Void Linux discussion
 help / color / mirror / Atom feed
* epona.vuxu.org outage post mortem
@ 2019-02-14 21:54 Leah Neukirchen
  2019-02-14 22:07 ` hiro
                   ` (3 more replies)
  0 siblings, 4 replies; 7+ messages in thread
From: Leah Neukirchen @ 2019-02-14 21:54 UTC (permalink / raw)
  To: leahutils; +Cc: voidlinux


At 00:20 CET tonight (2019-02-14) epona.vuxu.org, a virtual machine
host that runs, among others, git.vuxu.org/inbox.vuxu.org and
hestia.vuxu.org, the aarch64 builder for Void Linux, went down and
only came up around 11 CET again.

This was entirely my fault, but how it happened is interesting:

I was informed a user-space port forwarding was not working.  It was
realized using socat, supervised by runit (the init system of Void
Linux):

	socat TCP4-LISTEN:3722,fork,su=nobody TCP6:hestia.vuxu.org:22

However, starting this showed the address was already in use:

	2019/02/14 00:20:44 socat[5049] E bind(5, {AF=2 0.0.0.0:3722}, 16): Address already in use

My assumption was there was a runaway instance of socat running (for
unknown reasons), and I decided to kill all socat instances.  My usual
tool of choice would have been `killall socat`, but as there were other
socat instances running on the machine, I only wanted to kill the port
3722 ones.

A quick test with `pgrep` showed a plausible list of PIDs, so I ran

	kill $(pgrep -f socat.*3722)

which seemed to work fine at first.

Several seconds later I was greeted with this message:

	Connection to epona.vuxu.org closed by remote host.
	Connection to epona.vuxu.org closed.

And the box didn't ping anymore...

As experienced SSH user, this indicated that the host shut down in
some controlled way, else I would have gotten a `broken pipe` message.

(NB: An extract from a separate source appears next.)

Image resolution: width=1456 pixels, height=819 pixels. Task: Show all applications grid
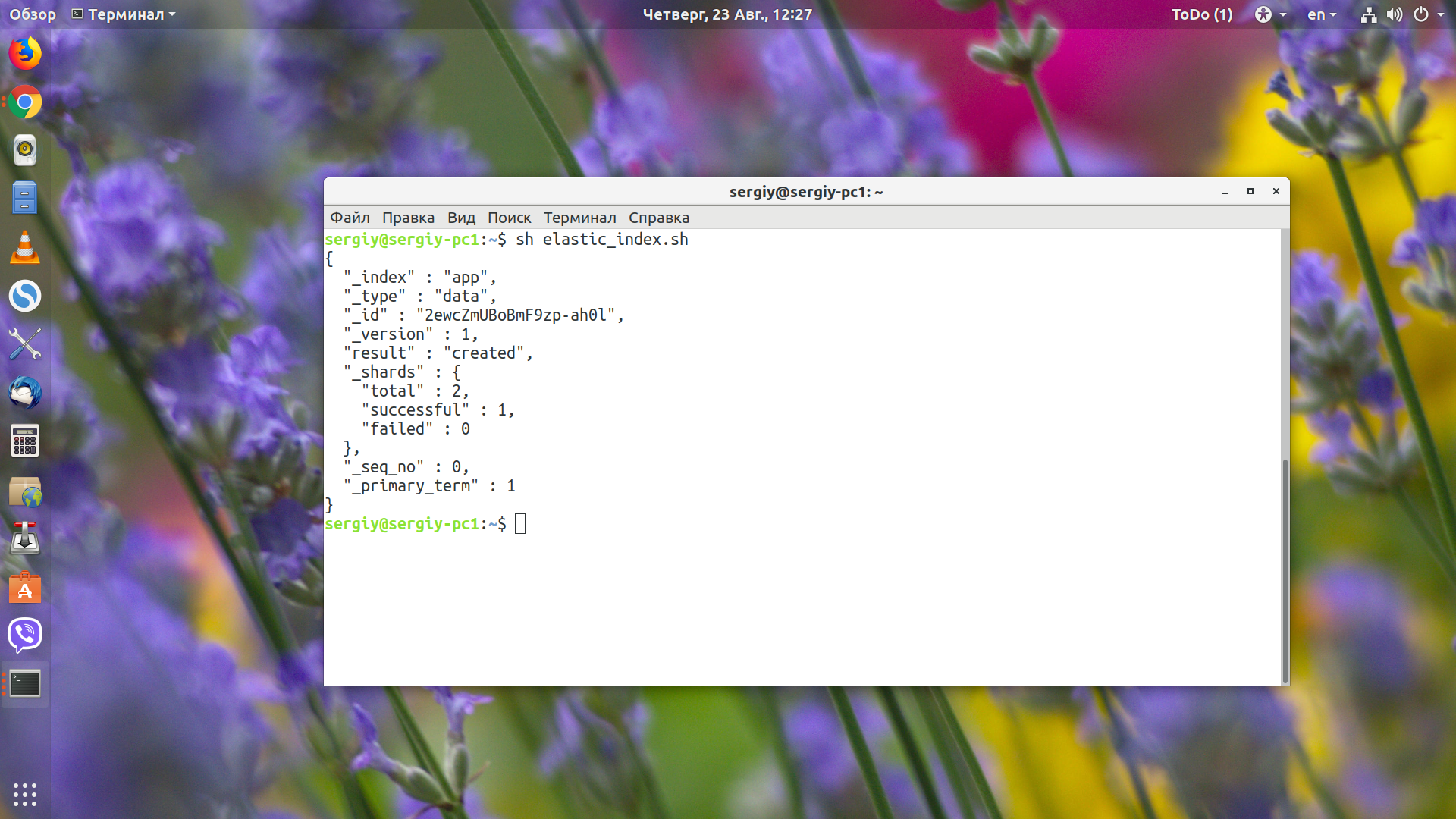coord(25,794)
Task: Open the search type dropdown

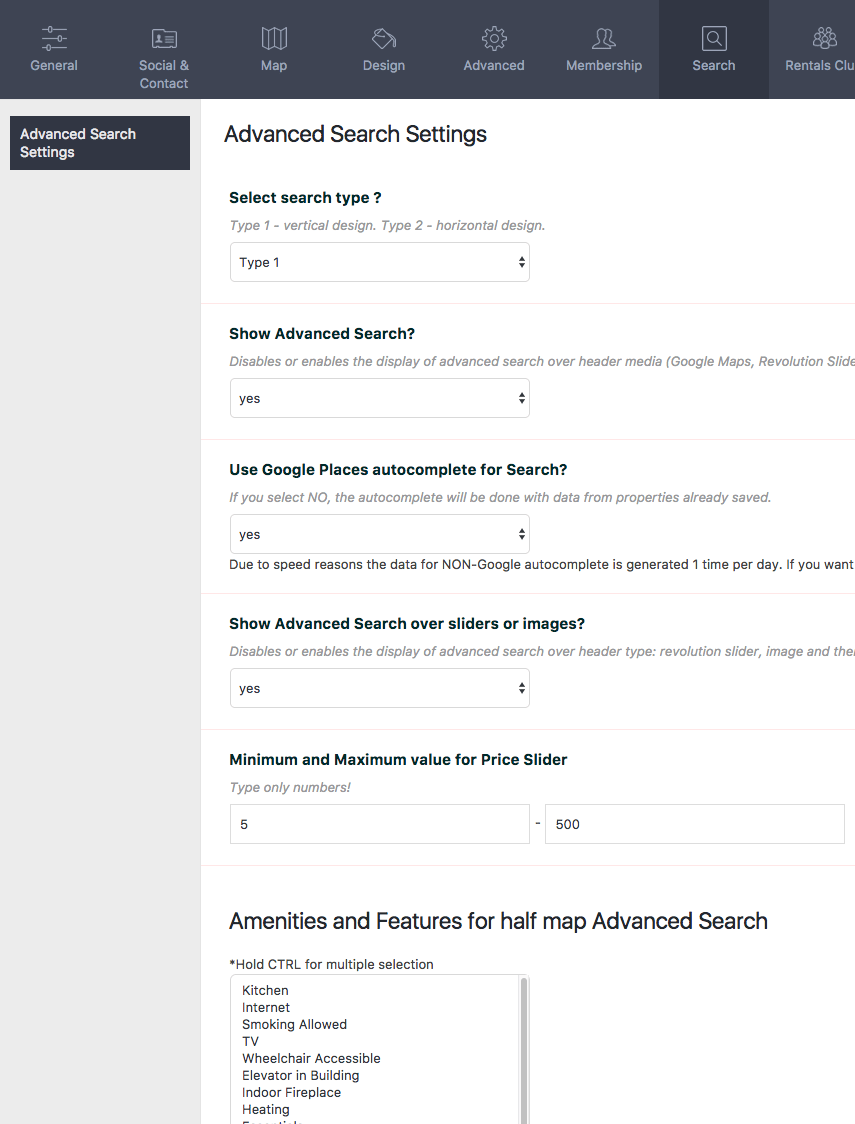Action: [x=379, y=261]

But how could the `pkill` shut down the machine?  I could not come up
with any plausible theory, but it was already late and there was alcohol
involved as well.  So I decided to leave it at rest until the morning.

In the morning, the box still was not up and there was no evidence of
a network issue or anything.  I decided to enter the Hetzner Control
Panel and trigger an "automated reset".  Nothing changed, the box
still didn't ping.  I tried to activate the "vKVM rescue system", to
no avail.

At this point I actually assumed some hardware issue, and I called for
a "manual reset", which means someone has to get up, walk to the
machine, restart it, and watch a bit whether it seems to boot
properly.

Of course, the true reason was much simpler: the box was powered off.

Unfortuately, nothing about the Hetzner Control Panel shows you this
simple fact, so I guess I'm not the only one to send poor support
folks to go boot other people's machines.

The box booted fine and all services were restored within minutes.

The remaining question is how it's possible that the command shut down
the machine, and it's easy to answer too:
`runsvdir`, the main runit process that controls "stage 2", i.e.
while the system is up, displays error messages of all direct
child processes in it's `argv[0]`, so you can check for unlogged
messages with `ps`:

	runsvdir -P /run/runit/runsvdir/current log: ....logs here....

Unfortunately, in above sitation this resulted in both "socat" and
"3722" to appear in the error messages, and thus the process title,
which made `pkill -f` match it and, as commanded, kill `runsvdir`,
which results in exiting stage 2 and runit performing an orderly
shutdown of the system.  Duh.

Lessons learned:
- The first intuition is often right, even if it's not plausible at first.
- Don't use `pkill -f` as root, at least not without careful checking
  and regexp anchoring.
- If a box doesn't react to reset requests, try sending wake-on-lan to
  turn it on.
- runit should reboot by default, not shutdown!

-- 
Leah Neukirchen  <leah@vuxu.org>  http://leah.zone

-- 
You received this message because you are subscribed to the Google Groups "voidlinux" group.
To unsubscribe from this group and stop receiving emails from it, send an email to voidlinux+unsubscribe@googlegroups.com.
To post to this group, send email to voidlinux@googlegroups.com.
To view this discussion on the web visit https://groups.google.com/d/msgid/voidlinux/87mumyvxxc.fsf%40vuxu.org.
For more options, visit https://groups.google.com/d/optout.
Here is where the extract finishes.